[Input data]
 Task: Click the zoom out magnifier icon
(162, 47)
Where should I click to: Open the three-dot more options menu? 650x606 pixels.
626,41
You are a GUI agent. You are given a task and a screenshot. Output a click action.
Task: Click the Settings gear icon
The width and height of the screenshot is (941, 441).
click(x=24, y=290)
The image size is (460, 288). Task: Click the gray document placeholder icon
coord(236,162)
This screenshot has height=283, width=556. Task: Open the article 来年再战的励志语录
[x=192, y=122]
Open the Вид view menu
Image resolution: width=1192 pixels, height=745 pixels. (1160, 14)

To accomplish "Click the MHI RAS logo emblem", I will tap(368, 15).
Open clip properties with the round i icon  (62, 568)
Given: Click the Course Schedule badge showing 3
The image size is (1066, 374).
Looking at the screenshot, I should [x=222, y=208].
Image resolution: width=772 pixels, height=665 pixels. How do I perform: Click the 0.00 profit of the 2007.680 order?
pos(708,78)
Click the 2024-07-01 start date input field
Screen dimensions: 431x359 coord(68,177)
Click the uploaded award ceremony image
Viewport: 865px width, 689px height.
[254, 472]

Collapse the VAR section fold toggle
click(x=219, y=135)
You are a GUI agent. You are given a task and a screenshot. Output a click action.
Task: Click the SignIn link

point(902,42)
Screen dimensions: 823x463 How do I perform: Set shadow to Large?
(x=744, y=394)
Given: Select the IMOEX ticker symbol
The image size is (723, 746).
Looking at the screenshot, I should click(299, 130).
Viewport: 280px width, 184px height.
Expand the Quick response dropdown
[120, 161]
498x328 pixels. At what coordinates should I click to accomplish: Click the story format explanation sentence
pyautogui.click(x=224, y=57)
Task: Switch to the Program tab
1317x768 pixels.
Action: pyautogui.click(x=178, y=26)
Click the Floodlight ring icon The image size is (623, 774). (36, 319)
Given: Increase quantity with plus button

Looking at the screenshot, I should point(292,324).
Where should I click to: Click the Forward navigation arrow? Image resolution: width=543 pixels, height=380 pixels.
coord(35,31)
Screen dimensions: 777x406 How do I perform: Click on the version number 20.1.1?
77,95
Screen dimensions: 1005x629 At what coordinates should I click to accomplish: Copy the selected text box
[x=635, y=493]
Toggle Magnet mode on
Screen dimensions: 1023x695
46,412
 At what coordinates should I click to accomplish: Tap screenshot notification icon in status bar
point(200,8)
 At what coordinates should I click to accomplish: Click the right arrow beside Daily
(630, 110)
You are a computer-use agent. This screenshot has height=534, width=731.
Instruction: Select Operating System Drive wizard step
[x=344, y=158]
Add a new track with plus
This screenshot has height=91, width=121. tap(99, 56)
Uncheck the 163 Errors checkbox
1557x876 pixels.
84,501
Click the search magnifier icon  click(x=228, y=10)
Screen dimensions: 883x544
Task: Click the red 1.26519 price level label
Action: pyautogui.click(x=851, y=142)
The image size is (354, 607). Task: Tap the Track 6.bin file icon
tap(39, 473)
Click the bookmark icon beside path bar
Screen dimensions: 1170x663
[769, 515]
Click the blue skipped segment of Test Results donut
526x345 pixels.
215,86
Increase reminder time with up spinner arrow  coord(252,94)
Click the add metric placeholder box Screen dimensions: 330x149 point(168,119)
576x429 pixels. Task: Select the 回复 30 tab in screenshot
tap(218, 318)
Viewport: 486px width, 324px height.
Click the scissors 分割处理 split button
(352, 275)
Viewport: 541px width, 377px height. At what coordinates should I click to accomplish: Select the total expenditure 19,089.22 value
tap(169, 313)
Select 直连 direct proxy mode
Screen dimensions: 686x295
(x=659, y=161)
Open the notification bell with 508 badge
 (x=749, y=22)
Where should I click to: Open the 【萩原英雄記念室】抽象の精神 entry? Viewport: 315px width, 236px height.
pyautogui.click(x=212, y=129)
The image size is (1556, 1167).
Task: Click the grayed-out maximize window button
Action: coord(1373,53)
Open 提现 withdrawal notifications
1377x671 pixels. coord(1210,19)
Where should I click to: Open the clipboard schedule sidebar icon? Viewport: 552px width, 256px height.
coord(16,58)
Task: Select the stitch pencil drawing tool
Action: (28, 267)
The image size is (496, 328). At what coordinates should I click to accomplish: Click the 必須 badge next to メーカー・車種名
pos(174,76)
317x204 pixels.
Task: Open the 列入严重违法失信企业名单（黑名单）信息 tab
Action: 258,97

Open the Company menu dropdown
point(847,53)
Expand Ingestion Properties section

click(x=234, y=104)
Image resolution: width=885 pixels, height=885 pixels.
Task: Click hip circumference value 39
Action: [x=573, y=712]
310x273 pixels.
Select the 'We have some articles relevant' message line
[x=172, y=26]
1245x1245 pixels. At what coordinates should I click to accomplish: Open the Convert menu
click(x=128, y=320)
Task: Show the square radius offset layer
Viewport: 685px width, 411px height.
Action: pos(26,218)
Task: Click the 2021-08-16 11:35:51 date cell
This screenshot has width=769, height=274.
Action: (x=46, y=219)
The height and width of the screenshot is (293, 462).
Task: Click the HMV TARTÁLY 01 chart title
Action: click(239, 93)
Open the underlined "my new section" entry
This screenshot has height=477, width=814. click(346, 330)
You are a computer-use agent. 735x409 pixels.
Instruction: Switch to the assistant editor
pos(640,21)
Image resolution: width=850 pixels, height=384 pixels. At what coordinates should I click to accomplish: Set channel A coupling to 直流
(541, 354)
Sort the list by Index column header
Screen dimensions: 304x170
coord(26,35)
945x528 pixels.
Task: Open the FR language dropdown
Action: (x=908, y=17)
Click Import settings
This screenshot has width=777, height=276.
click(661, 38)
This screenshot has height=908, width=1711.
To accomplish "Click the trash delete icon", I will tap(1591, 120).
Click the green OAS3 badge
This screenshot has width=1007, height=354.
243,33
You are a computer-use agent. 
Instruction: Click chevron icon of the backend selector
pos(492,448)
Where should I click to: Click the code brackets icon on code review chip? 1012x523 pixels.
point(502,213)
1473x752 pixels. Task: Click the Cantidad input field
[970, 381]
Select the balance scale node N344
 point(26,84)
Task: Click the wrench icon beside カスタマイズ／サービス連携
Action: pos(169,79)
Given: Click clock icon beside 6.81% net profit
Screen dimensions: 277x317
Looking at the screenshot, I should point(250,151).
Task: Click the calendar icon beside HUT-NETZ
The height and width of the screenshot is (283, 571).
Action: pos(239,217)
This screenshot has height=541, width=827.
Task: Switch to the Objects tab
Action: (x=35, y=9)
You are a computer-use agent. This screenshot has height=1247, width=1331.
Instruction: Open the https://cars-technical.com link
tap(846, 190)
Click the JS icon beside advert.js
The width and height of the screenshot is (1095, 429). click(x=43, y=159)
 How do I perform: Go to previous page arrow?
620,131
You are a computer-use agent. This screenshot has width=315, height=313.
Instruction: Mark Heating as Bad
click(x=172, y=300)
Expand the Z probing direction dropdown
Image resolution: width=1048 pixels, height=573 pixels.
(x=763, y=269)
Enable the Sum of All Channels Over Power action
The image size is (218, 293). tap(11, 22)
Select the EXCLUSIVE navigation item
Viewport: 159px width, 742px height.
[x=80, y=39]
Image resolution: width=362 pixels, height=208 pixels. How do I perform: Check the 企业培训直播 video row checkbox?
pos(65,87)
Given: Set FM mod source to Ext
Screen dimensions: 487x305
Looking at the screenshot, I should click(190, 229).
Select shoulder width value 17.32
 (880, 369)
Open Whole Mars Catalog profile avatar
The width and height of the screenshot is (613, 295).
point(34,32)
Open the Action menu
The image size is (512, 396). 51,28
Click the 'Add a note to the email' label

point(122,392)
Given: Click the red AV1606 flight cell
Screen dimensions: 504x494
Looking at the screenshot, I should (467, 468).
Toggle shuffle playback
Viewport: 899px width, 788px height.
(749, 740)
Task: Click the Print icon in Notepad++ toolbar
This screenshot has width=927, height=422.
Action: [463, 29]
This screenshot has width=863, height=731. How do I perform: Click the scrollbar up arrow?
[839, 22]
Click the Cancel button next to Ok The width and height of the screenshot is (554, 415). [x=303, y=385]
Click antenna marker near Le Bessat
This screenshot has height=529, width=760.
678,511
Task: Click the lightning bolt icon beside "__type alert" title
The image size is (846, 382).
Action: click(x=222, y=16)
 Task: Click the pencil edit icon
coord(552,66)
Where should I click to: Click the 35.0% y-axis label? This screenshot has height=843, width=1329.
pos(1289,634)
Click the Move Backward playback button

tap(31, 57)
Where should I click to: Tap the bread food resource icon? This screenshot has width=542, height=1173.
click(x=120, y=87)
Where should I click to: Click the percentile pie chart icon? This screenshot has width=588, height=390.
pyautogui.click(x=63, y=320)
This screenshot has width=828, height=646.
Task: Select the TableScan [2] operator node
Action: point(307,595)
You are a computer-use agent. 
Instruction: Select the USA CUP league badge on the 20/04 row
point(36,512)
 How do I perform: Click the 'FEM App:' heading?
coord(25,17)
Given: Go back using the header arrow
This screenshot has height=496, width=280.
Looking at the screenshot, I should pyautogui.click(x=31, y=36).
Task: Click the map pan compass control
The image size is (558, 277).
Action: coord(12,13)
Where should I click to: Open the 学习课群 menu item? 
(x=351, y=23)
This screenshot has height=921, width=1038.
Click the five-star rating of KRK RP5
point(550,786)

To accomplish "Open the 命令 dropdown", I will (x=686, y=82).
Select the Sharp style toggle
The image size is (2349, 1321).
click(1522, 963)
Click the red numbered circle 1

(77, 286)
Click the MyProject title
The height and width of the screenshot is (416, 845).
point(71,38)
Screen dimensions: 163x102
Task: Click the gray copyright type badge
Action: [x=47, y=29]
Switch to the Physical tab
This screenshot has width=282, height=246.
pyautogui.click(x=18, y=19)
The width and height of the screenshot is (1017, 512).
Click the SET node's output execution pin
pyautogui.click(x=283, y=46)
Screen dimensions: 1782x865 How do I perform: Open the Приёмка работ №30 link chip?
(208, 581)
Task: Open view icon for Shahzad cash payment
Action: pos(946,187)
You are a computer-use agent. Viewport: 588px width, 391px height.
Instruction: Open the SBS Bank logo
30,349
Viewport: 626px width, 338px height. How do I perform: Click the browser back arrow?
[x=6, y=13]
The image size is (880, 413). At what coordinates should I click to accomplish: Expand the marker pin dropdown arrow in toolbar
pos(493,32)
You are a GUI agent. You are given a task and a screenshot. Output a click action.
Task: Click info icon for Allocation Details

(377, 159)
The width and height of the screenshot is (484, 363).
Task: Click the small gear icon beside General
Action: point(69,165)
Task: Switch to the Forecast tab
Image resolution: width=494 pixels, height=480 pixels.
[/Input data]
--- Your objective ---
For each line above that carries the word "agent", copy it out.

--- Answer space ---
You are a GUI agent. You are given a task and a screenshot. Output a click action.
You are a GUI agent. You are given a task and a screenshot. Output a click action.
You are a computer-use agent. This screenshot has height=534, width=731.
You are a computer-use agent. 735x409 pixels.
You are a computer-use agent. 
You are a computer-use agent. This screenshot has height=1247, width=1331.
You are a computer-use agent. This screenshot has width=315, height=313.
You are a computer-use agent. 
You are a computer-use agent. Viewport: 588px width, 391px height.
You are a GUI agent. You are given a task and a screenshot. Output a click action.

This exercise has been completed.